Bulk-ingest conversation turns. Osaurus inserts each turn into the transcript and then flushes session distillation immediately at the end of the batch — you do not have to wait for the writer's debounce. Distillation produces an episode and (when warranted) a small set of pinned facts.
curl http://127.0.0.1:1337/memory/ingest \
-H "Content-Type: application/json" \
-d '{
"agent_id": "my-agent",
"conversation_id": "session-1",
"turns": [
{"user": "Hi, my name is Alice", "assistant": "Hello Alice! Nice to meet you."},
{"user": "I work at Acme Corp", "assistant": "Got it, you work at Acme Corp."}
]
}'| Parameter | Type | Description |
|---|---|---|
agent_id |
string | Identifier for the agent whose memory is being populated (required) |
conversation_id |
string | Identifier for the conversation session (required) |
turns |
array | Array of turn objects, each with user and assistant string fields (required) |
session_date |
string | Optional ISO 8601 date for the whole batch |
skip_extraction |
bool | When true, only insert transcript rows; skip distillation |
Response:
{"status": "ok", "turns_ingested": 2}Returns all configured agents along with their pinned-fact counts. Use this to discover agent IDs for the X-Osaurus-Agent-Id header.
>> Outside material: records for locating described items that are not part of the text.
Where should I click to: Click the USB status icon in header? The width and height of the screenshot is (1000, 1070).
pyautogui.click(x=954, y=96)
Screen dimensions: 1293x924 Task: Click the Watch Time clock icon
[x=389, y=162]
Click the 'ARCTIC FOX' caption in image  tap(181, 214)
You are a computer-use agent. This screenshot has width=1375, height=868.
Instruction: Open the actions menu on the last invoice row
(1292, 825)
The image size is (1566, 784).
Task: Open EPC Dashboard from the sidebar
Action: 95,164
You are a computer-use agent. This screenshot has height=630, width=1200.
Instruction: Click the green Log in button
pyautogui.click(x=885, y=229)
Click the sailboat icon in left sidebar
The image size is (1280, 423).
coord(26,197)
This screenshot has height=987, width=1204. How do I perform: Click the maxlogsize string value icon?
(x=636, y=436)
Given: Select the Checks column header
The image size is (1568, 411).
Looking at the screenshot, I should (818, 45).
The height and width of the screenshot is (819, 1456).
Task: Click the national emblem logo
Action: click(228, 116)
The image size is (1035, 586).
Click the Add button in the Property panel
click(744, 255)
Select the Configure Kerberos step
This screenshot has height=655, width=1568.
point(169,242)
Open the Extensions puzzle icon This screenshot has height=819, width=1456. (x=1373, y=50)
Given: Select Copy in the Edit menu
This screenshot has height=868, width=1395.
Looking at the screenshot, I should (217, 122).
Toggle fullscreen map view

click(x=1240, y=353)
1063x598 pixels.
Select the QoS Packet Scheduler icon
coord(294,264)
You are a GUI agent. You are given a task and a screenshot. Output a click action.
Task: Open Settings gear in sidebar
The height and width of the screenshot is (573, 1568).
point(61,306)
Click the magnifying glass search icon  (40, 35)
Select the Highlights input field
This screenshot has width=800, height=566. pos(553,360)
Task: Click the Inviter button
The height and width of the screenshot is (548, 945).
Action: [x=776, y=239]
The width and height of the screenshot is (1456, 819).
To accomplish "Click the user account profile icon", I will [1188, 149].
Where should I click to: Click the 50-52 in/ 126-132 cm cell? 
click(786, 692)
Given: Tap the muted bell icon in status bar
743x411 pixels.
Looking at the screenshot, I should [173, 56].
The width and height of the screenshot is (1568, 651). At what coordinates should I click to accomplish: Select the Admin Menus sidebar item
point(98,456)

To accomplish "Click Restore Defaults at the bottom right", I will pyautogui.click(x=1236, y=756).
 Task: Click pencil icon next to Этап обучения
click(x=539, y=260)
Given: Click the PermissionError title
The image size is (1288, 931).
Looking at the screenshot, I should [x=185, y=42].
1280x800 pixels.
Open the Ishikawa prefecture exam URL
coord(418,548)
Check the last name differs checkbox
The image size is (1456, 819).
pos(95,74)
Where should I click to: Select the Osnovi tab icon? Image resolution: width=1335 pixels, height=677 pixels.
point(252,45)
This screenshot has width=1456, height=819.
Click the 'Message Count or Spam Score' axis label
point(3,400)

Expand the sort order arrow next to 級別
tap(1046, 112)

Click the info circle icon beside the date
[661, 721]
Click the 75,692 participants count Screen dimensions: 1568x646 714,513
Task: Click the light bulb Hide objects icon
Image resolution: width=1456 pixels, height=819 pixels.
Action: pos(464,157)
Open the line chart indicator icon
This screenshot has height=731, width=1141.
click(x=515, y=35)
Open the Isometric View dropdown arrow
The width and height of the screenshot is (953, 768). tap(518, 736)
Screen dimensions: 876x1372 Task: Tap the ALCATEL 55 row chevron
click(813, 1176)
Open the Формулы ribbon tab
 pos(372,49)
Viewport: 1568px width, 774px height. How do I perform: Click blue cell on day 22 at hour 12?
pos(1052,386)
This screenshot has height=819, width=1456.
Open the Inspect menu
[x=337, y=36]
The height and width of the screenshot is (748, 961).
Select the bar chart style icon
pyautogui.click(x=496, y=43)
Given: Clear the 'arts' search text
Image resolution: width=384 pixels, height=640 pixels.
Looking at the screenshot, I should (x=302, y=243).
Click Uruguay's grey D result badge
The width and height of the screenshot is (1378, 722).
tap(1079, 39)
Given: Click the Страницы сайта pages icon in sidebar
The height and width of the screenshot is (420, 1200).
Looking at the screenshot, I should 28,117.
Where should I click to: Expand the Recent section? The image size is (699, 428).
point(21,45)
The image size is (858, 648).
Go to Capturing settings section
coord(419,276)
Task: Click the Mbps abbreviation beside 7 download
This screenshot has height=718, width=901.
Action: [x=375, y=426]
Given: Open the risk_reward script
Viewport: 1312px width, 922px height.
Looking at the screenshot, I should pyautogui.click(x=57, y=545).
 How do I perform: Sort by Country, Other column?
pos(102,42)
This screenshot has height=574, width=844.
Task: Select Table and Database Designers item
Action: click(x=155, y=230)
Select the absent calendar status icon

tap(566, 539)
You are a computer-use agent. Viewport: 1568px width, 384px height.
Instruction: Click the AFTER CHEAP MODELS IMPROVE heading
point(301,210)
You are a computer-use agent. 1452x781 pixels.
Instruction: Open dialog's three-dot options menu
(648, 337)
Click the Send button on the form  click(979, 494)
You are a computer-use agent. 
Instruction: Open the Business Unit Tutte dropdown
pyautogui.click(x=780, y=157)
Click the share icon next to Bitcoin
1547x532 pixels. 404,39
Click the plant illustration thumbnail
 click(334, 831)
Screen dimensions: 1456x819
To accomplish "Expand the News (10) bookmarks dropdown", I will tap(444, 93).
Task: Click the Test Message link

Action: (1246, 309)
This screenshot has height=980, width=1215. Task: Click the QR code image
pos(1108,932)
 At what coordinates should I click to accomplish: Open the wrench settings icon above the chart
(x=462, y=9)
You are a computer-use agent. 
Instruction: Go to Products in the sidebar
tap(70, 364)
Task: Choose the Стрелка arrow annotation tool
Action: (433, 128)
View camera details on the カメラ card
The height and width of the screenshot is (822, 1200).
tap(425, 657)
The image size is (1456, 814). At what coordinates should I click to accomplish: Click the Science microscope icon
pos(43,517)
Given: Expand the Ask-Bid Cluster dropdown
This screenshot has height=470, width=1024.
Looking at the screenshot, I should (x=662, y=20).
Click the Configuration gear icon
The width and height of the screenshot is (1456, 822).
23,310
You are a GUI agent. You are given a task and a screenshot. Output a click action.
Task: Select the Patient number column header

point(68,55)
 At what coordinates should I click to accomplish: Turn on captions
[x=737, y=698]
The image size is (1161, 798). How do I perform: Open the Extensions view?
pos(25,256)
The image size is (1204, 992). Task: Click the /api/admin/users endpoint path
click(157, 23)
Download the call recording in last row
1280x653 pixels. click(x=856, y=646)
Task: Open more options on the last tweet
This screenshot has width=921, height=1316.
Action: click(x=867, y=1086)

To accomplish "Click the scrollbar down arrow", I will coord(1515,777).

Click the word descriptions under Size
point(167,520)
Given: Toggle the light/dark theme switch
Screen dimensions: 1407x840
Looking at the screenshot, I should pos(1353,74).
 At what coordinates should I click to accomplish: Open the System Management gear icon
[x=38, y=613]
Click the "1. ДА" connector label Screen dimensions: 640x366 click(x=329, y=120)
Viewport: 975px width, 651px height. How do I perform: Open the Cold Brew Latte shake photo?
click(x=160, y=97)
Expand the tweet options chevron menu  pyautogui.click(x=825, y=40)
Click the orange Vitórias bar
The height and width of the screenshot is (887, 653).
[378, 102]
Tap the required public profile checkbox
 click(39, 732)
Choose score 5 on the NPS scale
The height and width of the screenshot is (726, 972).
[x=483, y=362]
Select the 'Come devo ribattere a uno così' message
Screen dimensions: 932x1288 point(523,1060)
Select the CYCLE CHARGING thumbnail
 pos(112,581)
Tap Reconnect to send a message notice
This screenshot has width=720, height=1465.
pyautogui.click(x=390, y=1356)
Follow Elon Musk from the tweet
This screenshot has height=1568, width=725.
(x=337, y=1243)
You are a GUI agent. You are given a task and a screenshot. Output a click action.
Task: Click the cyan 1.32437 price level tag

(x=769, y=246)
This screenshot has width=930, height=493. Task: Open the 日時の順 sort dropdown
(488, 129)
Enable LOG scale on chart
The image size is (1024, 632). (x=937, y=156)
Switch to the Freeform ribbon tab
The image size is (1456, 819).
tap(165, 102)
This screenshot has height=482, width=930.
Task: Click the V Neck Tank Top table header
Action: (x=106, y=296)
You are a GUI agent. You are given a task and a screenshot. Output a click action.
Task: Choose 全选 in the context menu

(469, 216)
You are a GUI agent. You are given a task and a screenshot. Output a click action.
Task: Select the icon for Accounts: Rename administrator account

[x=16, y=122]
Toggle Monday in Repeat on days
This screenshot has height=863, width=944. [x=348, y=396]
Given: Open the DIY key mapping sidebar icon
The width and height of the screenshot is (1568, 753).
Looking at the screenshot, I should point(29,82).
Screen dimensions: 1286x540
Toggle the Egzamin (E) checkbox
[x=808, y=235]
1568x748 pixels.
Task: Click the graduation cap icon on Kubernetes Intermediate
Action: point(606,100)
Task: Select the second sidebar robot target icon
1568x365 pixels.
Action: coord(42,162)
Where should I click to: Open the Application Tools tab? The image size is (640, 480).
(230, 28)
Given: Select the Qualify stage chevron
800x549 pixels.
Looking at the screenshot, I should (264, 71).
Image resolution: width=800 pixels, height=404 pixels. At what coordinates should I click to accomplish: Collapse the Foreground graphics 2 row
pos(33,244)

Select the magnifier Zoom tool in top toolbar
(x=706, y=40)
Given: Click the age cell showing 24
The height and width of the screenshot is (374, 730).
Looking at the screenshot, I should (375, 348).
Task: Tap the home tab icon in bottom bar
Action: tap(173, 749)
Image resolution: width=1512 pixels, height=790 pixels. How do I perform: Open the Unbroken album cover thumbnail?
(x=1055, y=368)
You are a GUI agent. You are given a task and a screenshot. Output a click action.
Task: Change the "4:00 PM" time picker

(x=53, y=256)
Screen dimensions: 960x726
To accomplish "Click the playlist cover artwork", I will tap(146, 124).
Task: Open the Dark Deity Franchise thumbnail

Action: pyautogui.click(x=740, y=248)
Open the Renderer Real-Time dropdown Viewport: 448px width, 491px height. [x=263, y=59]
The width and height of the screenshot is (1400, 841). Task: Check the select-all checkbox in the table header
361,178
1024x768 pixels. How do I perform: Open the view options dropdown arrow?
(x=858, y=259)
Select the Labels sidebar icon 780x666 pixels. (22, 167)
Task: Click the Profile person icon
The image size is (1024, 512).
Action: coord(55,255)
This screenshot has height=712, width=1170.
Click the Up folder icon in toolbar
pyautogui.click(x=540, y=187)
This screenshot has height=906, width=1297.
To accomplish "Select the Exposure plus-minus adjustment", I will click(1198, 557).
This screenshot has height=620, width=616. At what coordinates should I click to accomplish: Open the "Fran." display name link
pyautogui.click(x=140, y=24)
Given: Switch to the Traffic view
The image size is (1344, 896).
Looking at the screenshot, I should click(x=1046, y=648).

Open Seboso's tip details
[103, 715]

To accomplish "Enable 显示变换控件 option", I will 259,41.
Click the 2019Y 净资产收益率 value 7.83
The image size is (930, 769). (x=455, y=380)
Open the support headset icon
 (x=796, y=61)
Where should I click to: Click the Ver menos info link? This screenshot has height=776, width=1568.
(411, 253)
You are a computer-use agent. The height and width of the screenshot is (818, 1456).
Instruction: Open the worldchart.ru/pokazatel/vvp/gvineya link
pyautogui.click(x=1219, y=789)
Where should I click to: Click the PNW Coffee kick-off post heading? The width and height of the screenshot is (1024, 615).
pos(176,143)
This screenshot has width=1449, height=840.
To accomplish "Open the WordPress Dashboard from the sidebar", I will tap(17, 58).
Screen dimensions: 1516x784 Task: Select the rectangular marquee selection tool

curl http://127.0.0.1:1337/agentsExample response:
{
"agents": [
{
"id": "00000000-0000-0000-0000-000000000001",
"name": "Osaurus",
"description": "Default assistant",
"default_model": null,
"supports_vision": false,
"is_built_in": true,
"memory_entry_count": 42,
"created_at": "2025-01-01T00:00:00Z",
"updated_at": "2025-01-01T00:00:00Z"
}
]
}supports_vision reflects whether the agent's effective model is a VLM, so clients can show or hide image-attach UI without round-tripping the model registry.
-
Model Availability: Only models that have been downloaded through the Osaurus UI will be available via the API.
-
Performance: The first request to a model loads it; subsequent requests skip this step. Concurrent same-model requests share a single forward pass via vmlx-swift-lm's
BatchEnginecontinuous batching. Multi-turn KV cache reuse is automatic and content-addressed via vmlx'sCacheCoordinator— repeated prefixes (system prompt, tools, prior turns) are matched without any client opt-in. Theprefix_hashresponse field is informational;session_idgroups history but is not a cache key. -
Memory Management: Models are loaded into memory on demand and automatically unloaded when no chat window references them. KV cache geometry (paged for global attention, rotating for sliding-window, SSM state for hybrid models) is owned by vmlx-swift-lm's
CacheCoordinator, which sizes each tier per model. Configure the model eviction policy in Settings > Local Inference > Model Management. -
GPU Acceleration: MLX uses Apple Silicon unified memory for GPU-accelerated inference.
-
Context Length: Each model has its own architectural context limit (the engine respects per-layer sliding windows, e.g. Gemma-4's 1024-position windows, automatically). Osaurus does not expose a user-facing global KV cache cap any more — vmlx-swift-lm picks model-aware defaults per release.